Entry 4: According to the general procedure, 6 (156.1 mg, 1.00 mmol), 7 (241.2 mg, 1.00 mmol), PEt3 (1.0 M in toluene solution, 1.5 mL, 1.50 mmol, 1.5 equiv), TMSOTf (272 µL, 1.50 mmol, 1.5 equiv), DIBAL-H (2.0 mL, 1.0 M n-hexane solution, 2.0 equiv), and suspension of TBAF (1.0 M, 3.0 mL, 3.0 equiv) gave recovered 6 (132.7 mg, 0.85 mmol, 85%) and 8 (156.7 mg, 0.86 mmol, 86%) as a colorless oil after purification by flash column chromatography (n-hexane/AcOEt = 6/1).
1H-NMR (400 MHz, CDCl3): δ = 9.43 (1H, d, J = 7.5 Hz), 6.68 (1H, dt, J = 15, 7.5 Hz), 6.04 (1H, dd, J = 15, 7.5 Hz), 2.49–2.12 (2H, m), 2.02–1.06 (14H, m), 1.01–0.73 (3H, m).
(E)-4-Phenylbut-3-en-2-one (10)9) (Table 2, Entry 6)Entry 6: According to the general procedure, 1 (240.0 mg, 1.00 mmol), 2 (191.1 mg, 1.00 mmol), PEt3 (1.0 M in toluene solution, 1.5 mL, 1.50 mmol, 1.5 equiv), TESOTf (389 µL, 1.50 mmol, 1.5 equiv), MeMgBr (2.0 mL, 1.0 M THF solution, 2.0 equiv), and suspension of TBAF (1.0 M, 3.0 mL, 3.0 equiv) gave recovered 1 (199.2 mg, 0.83 mmol, 83%) and 10 (119.8 mg, 0.82 mmol, 82%) as a colorless oil after purification by flash column chromatography (n-hexane/AcOEt = 7/1).

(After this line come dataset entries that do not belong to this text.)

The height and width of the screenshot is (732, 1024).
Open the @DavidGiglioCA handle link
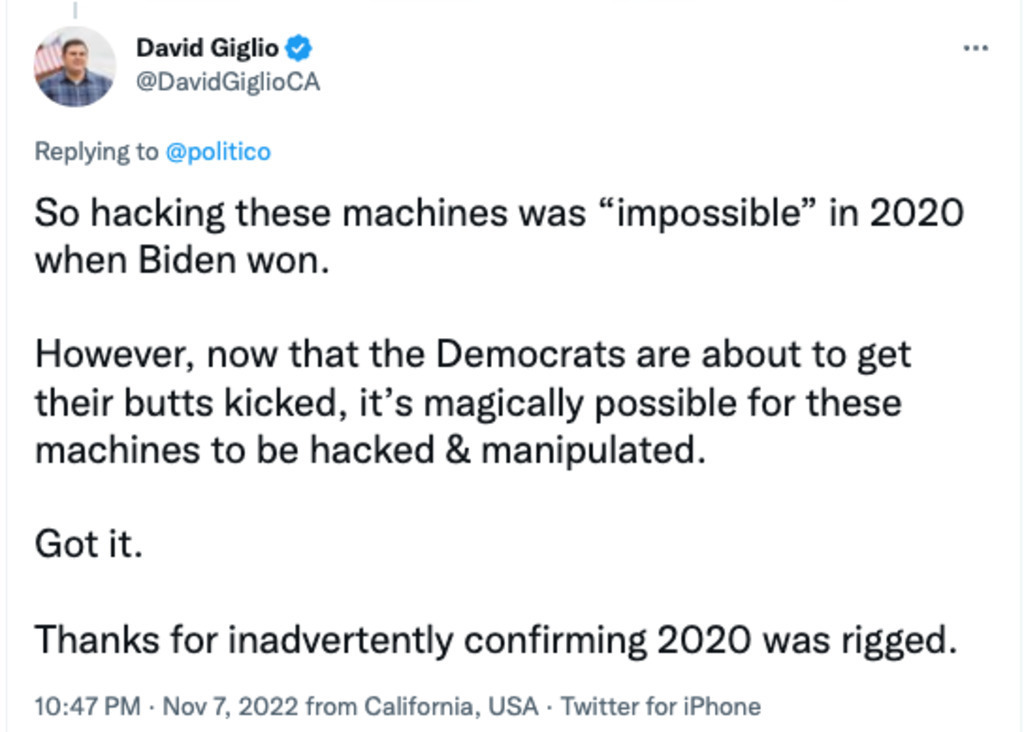point(227,82)
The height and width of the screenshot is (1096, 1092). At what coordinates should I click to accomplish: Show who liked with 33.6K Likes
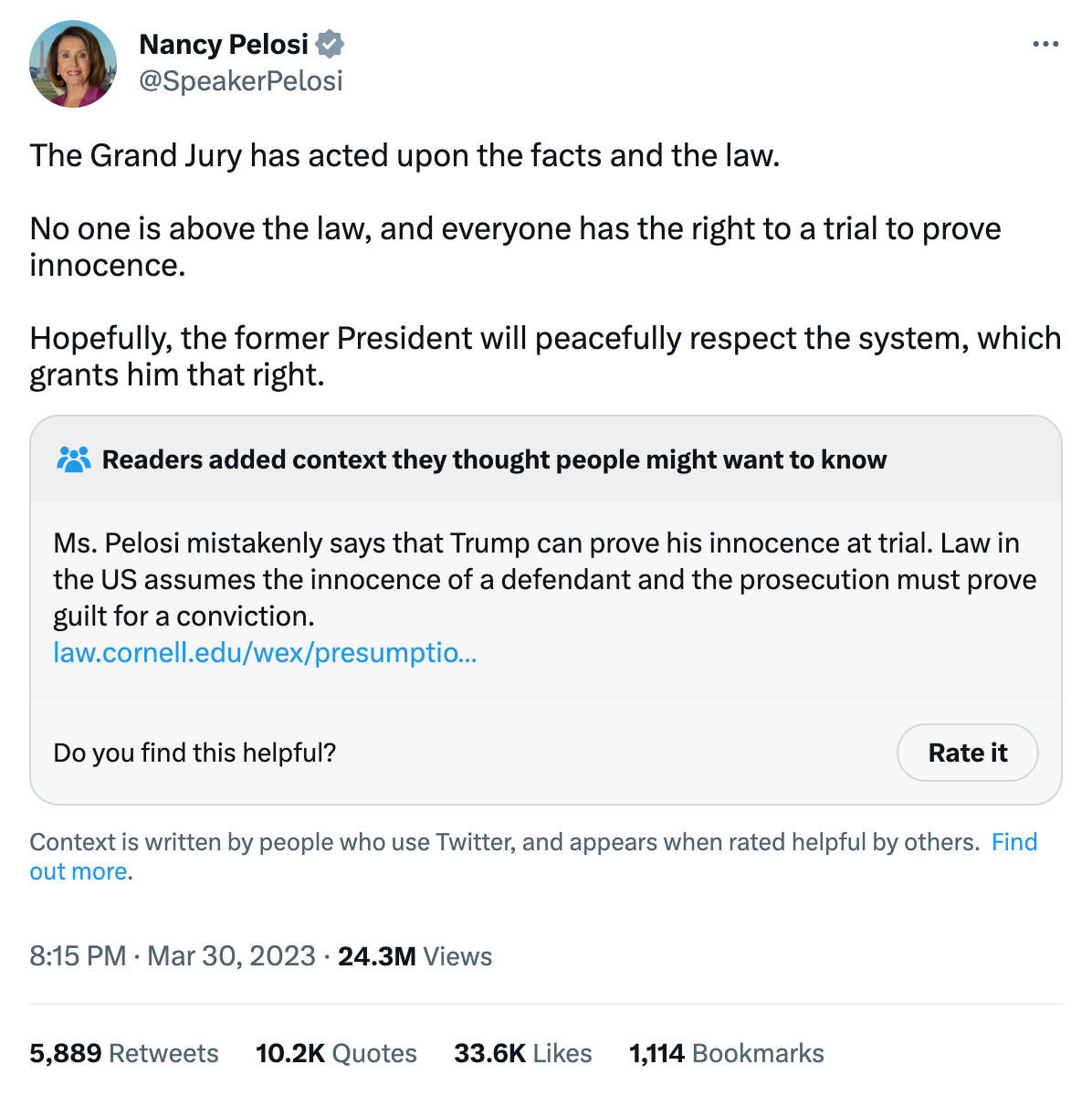point(523,1052)
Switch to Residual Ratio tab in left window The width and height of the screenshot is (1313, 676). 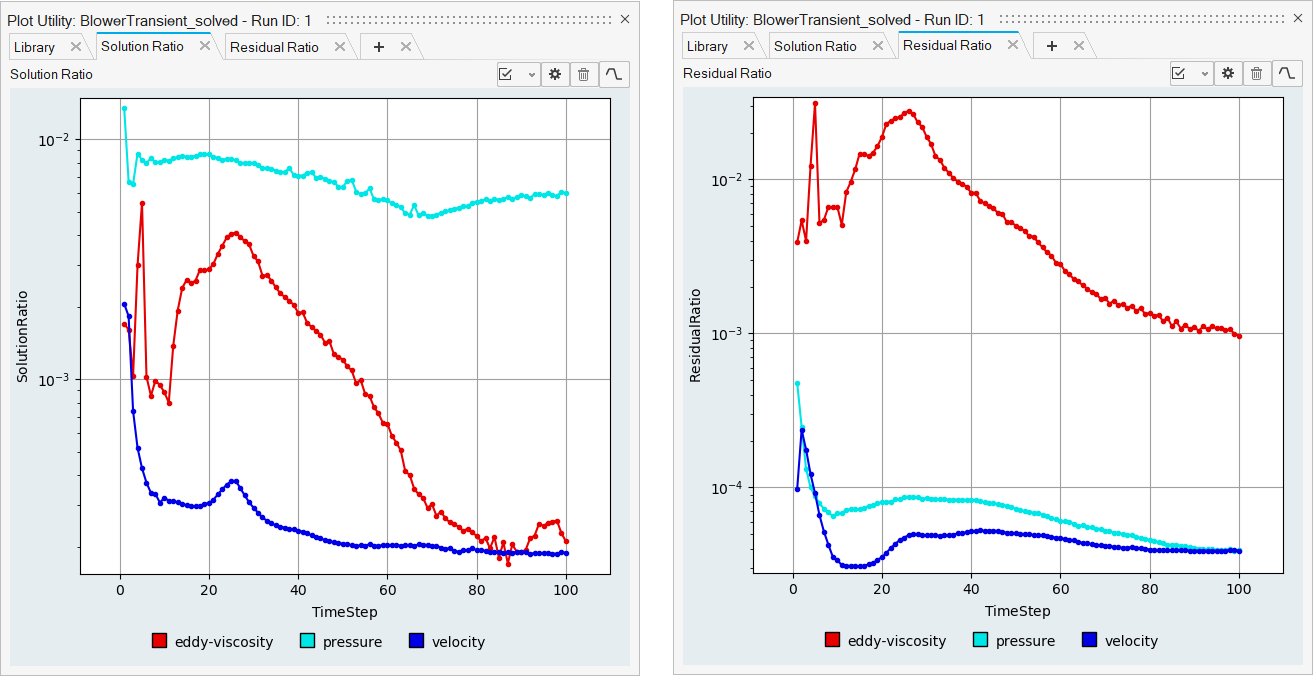coord(273,47)
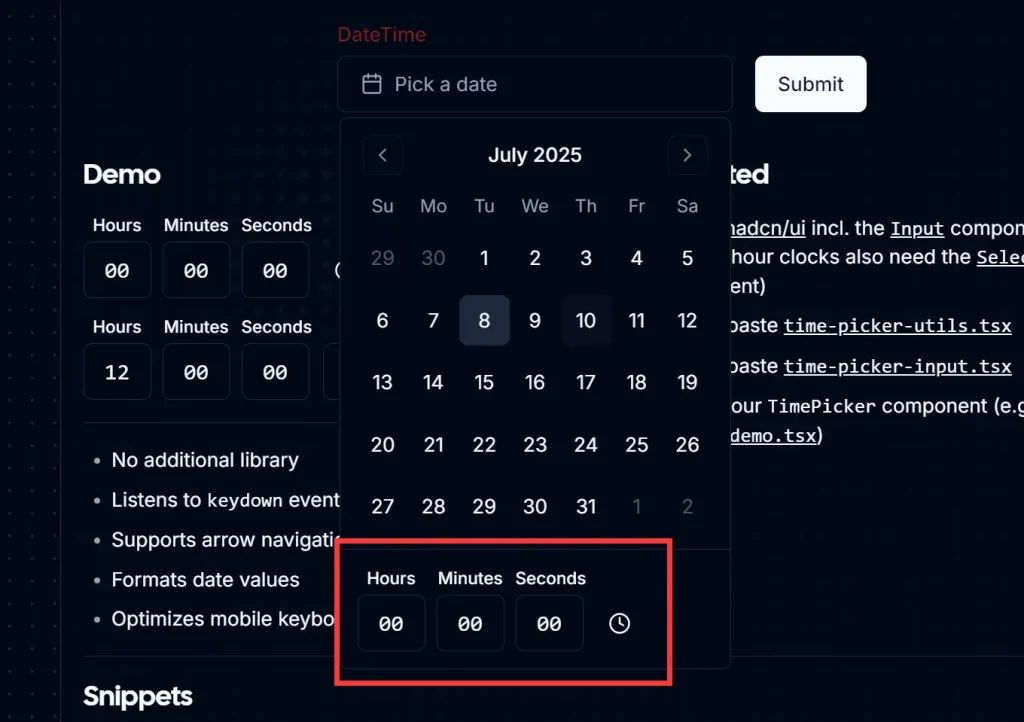Click the clock icon next to seconds
This screenshot has height=722, width=1024.
pos(618,623)
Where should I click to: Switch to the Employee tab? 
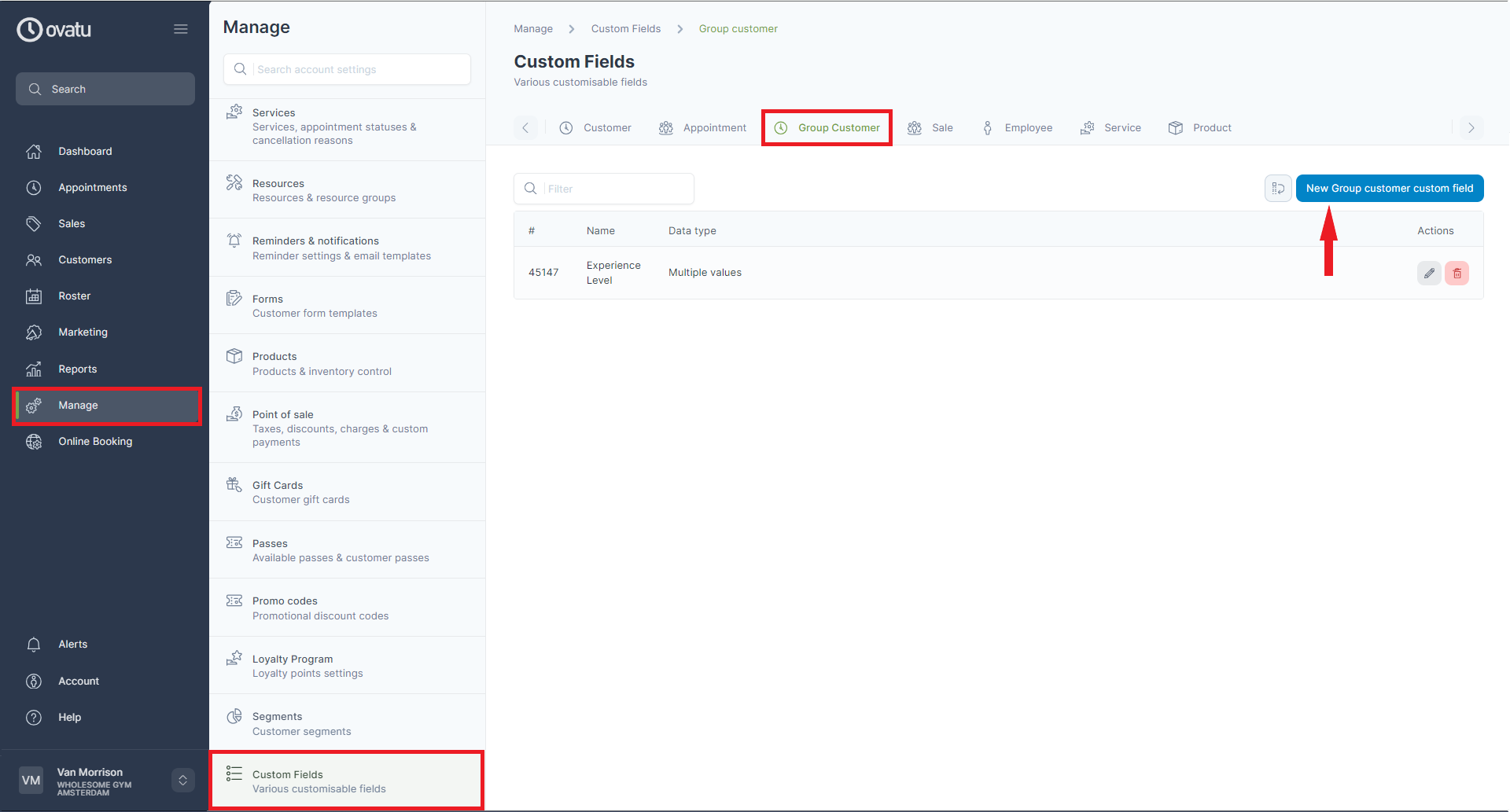tap(1017, 128)
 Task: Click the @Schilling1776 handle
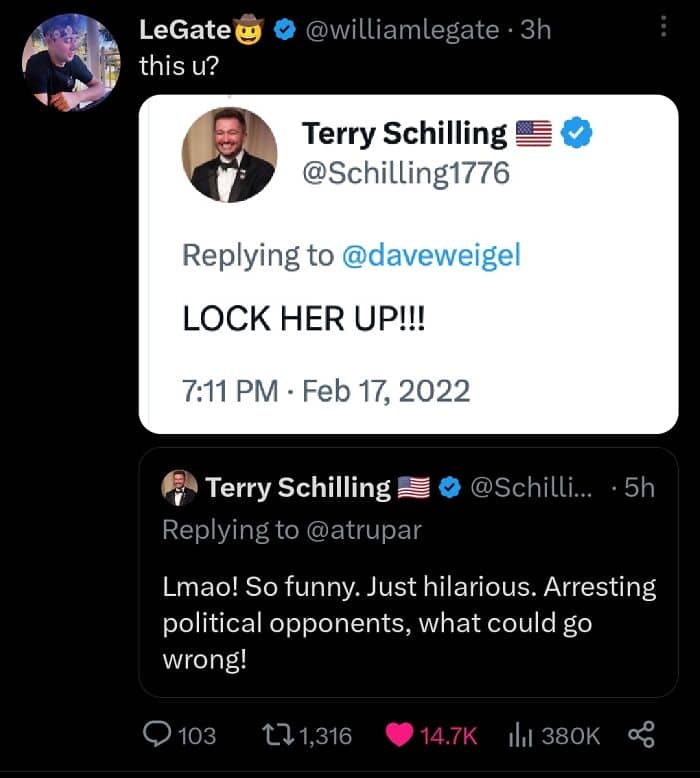[406, 172]
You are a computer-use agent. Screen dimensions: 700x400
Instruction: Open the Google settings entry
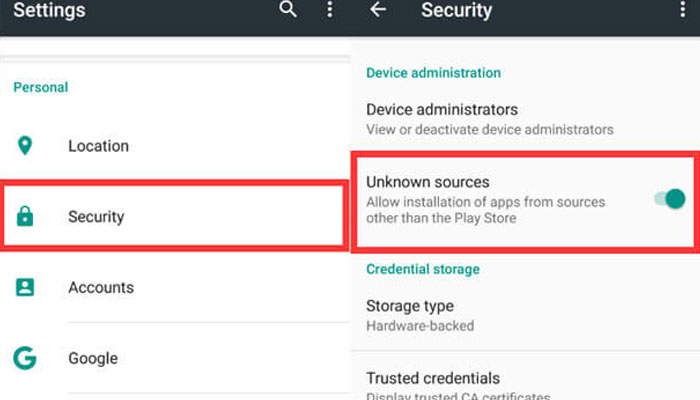175,358

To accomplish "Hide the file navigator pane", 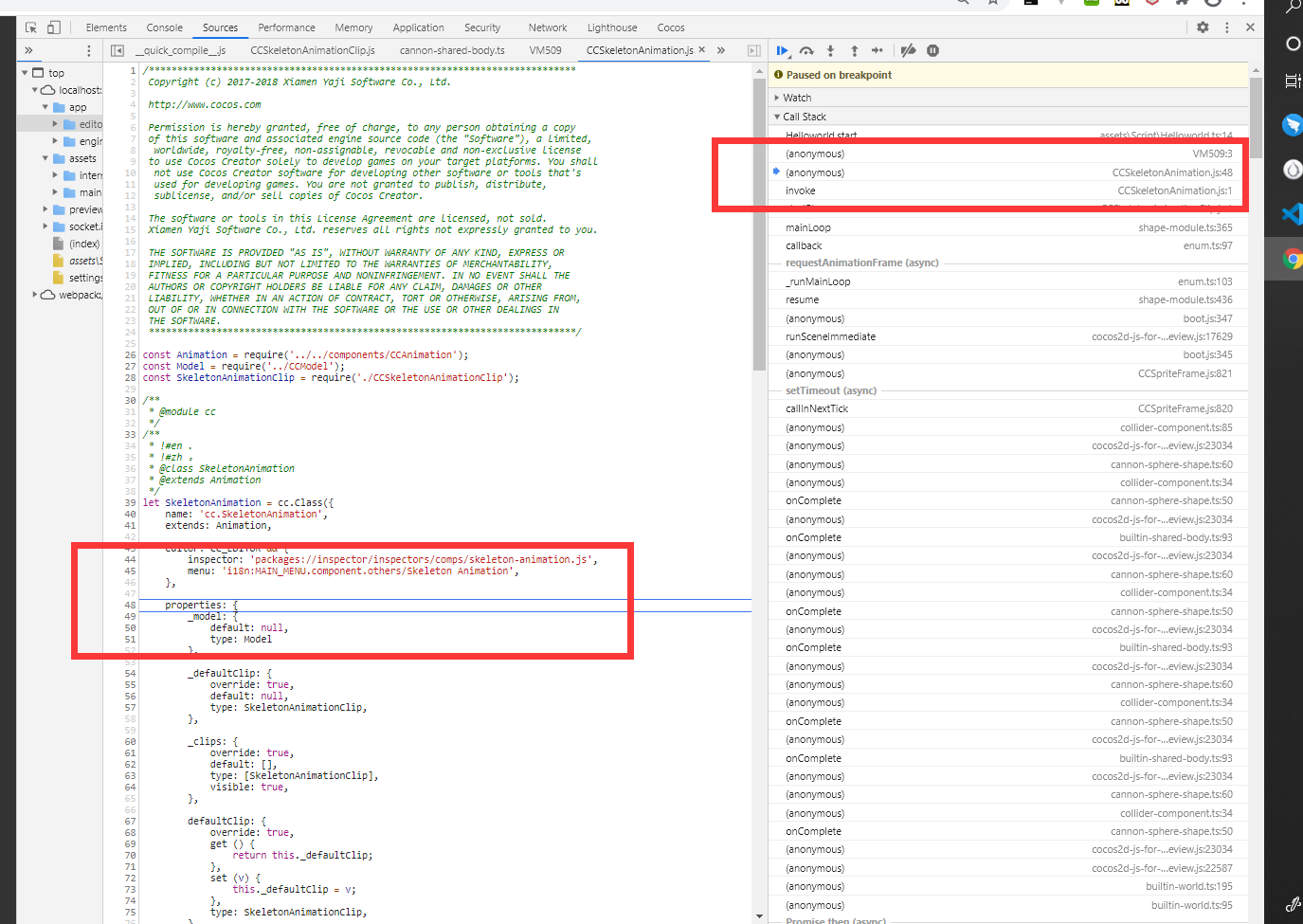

1H-NMR (500 MHz, CDCl3) δ: 7.58–7.48 (m, 3H), 7.43–7.37 (3H, m), 6.71 (1H, d, J = 16.1 Hz), 2.39 (s, 3H).
This work was supported by Grant-in-Aid for Scientific Research (C) (18K06576) from JSPS and Grant-in-Aid for JSPS Research Fellow Grant Number 18J12815. This work was also partially supported by Platform Project for Supporting Drug Discovery and Life Science Research (Basis for Supporting Innovative Drug Discovery and Life Science Research (BINDS)) from AMED under Grants number JP19am0101084 and JP20am0101084, and by Cooperative Research Program of “Network Joint Research Center for Materials and Devices” from the Ministry of Education, Culture, Sports, Science and Technology (MEXT) of Japan.
The authors declare no conflict of interest.